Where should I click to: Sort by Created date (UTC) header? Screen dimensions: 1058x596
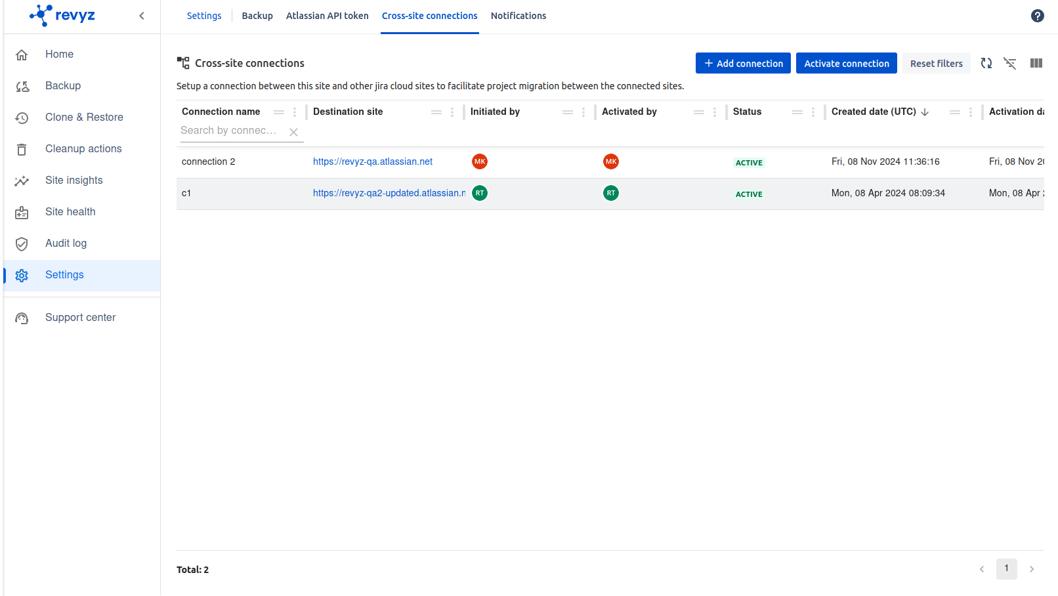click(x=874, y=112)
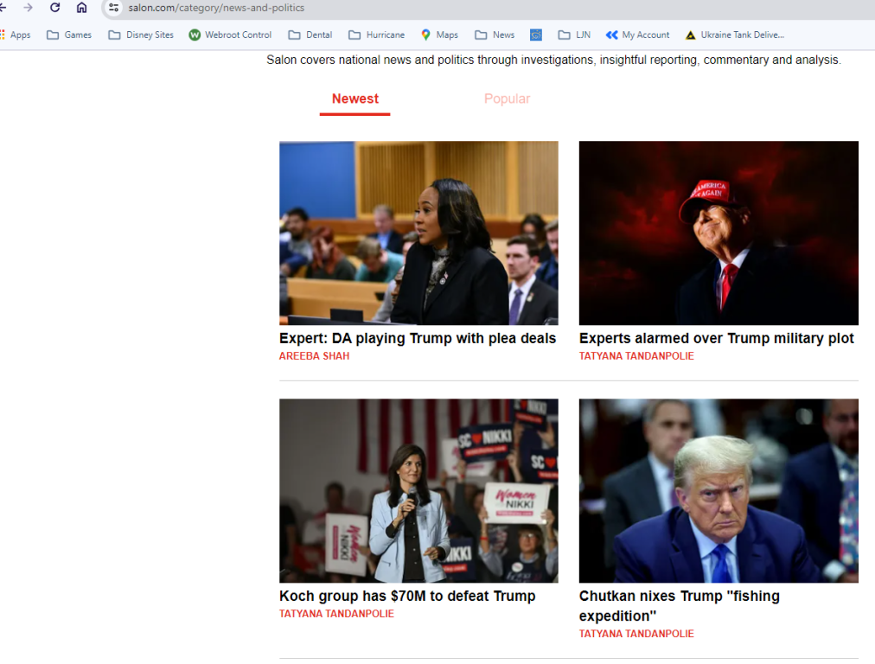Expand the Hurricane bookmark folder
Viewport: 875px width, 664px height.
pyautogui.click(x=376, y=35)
※
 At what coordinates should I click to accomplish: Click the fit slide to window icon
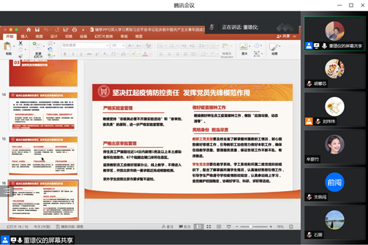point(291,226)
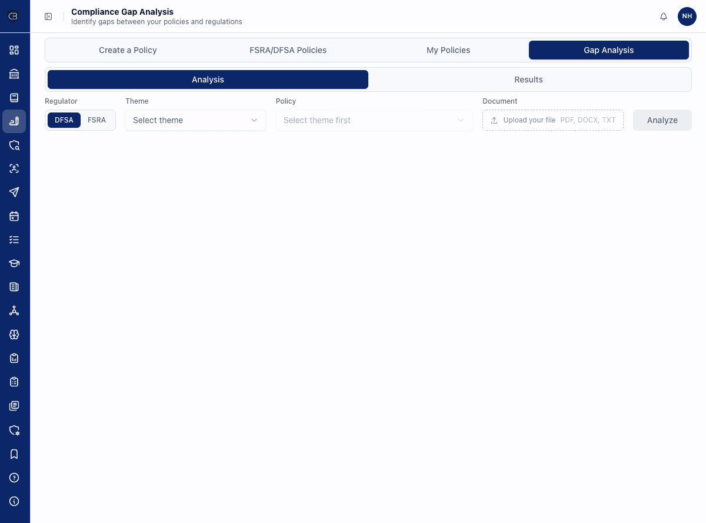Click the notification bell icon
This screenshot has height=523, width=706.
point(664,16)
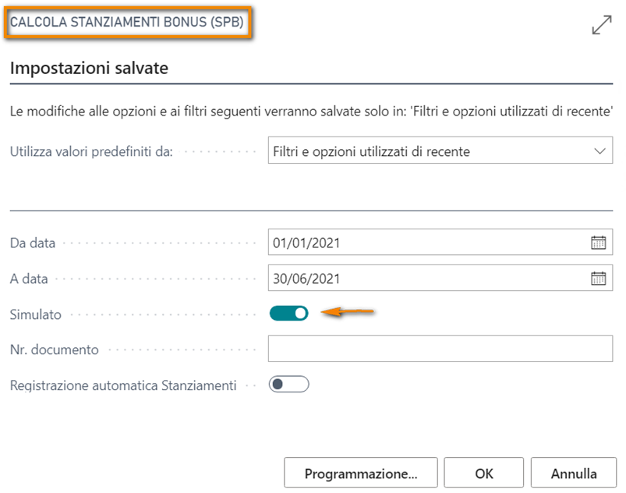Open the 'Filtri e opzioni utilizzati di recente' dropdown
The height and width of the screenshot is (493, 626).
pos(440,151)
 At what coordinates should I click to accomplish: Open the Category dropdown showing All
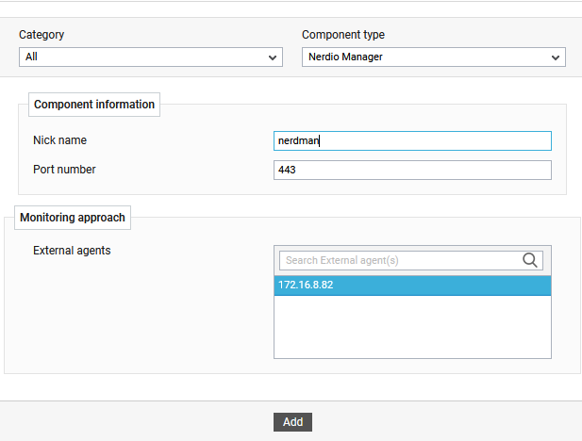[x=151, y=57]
※
WHAT IS BEING ASKED: Can you set out the records from the line containing "Where should I" through the line containing "pyautogui.click(x=376, y=35)", both included, as a Markdown table with the columns Row and Line? Skip any blank lines, and leave the pictures out.

RESULT OF THIS EXERCISE:
| Row | Line |
|---|---|
| 1 | Where should I click to: Sort by Created date (UTC) header? Screen dimensions: 1058x596 |
| 2 | click(x=874, y=112) |
| 3 | Expand the Hurricane bookmark folder |
| 4 | Viewport: 875px width, 664px height. |
| 5 | pyautogui.click(x=376, y=35) |